## Task goal:
Which lines of the records contain the string "icon"? Pick out and copy each of them, treating uppercase and lowercase as different.
>> BEGIN Dataset records
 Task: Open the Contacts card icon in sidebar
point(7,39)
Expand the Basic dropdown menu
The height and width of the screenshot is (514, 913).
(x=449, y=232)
>> END Dataset records
## Task response:
 Task: Open the Contacts card icon in sidebar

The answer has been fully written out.